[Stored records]

____________________

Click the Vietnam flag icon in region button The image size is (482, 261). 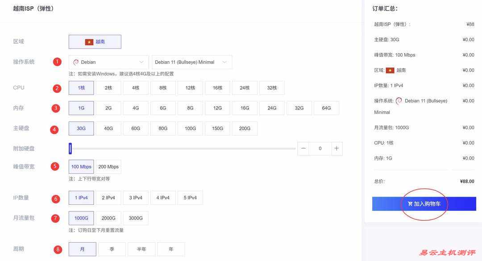(x=89, y=42)

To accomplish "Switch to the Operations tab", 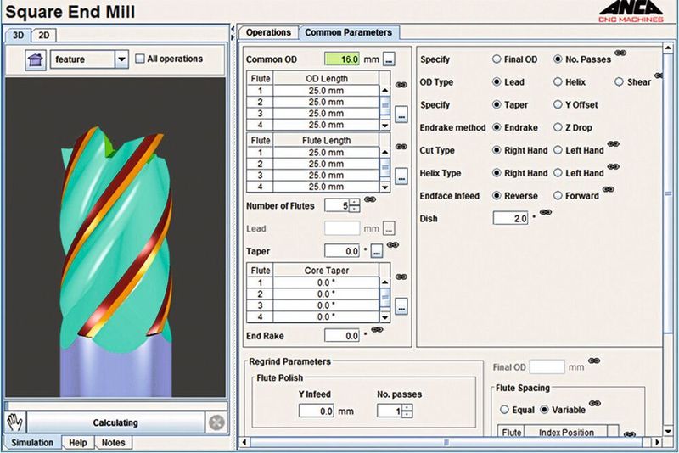I will pyautogui.click(x=268, y=32).
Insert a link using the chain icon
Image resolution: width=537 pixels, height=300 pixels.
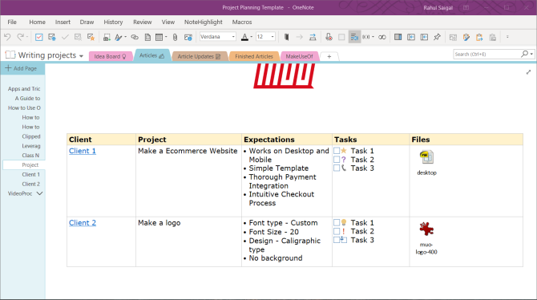(135, 37)
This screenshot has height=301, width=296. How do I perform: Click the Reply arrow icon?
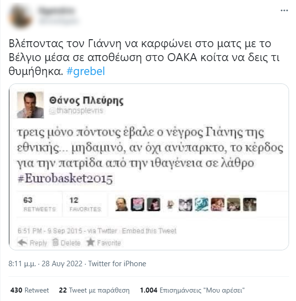(x=22, y=242)
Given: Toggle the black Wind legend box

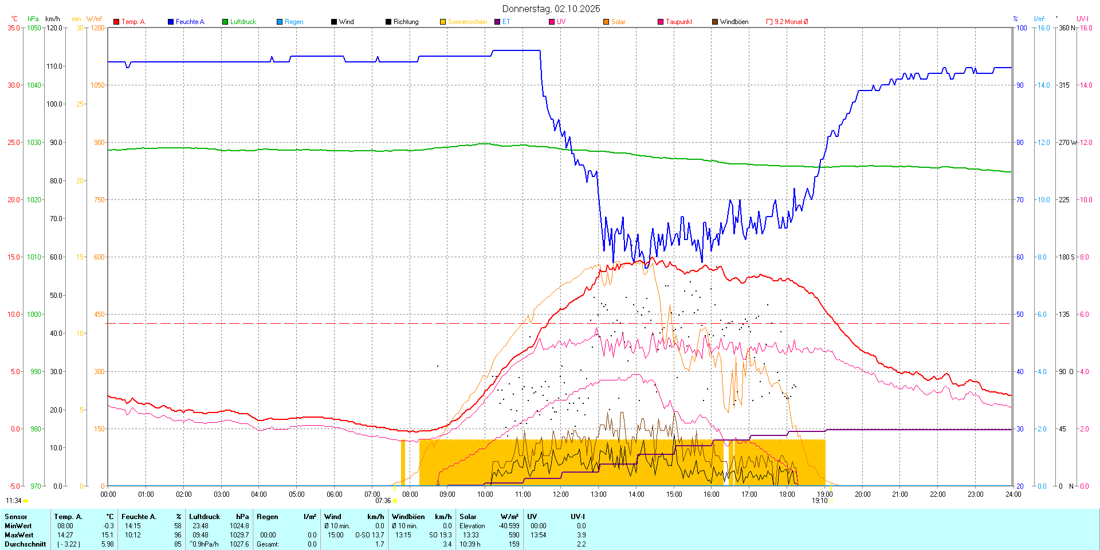Looking at the screenshot, I should (x=334, y=22).
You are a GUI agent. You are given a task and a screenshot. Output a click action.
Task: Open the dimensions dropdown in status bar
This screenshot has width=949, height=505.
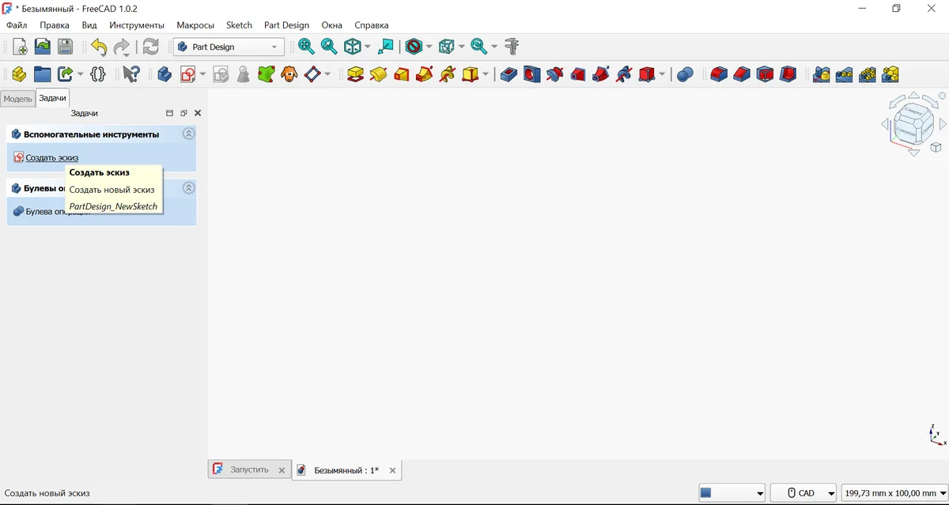click(x=894, y=493)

____________________

### Instructions for the task
In the records above, find the line with "Insert a link using the chain icon" and copy from it through the last line exactly, without the pictures.

### Reply to the task
Insert a link using the chain icon
Image resolution: width=537 pixels, height=300 pixels.
(135, 37)
This screenshot has height=301, width=296. How do I perform: Click the Reply arrow icon?
(x=22, y=242)
Given: Toggle the black Wind legend box

Looking at the screenshot, I should (x=334, y=22).
You are a GUI agent. You are given a task and a screenshot. Output a click action.
Task: Open the dimensions dropdown in status bar
This screenshot has width=949, height=505.
click(x=894, y=493)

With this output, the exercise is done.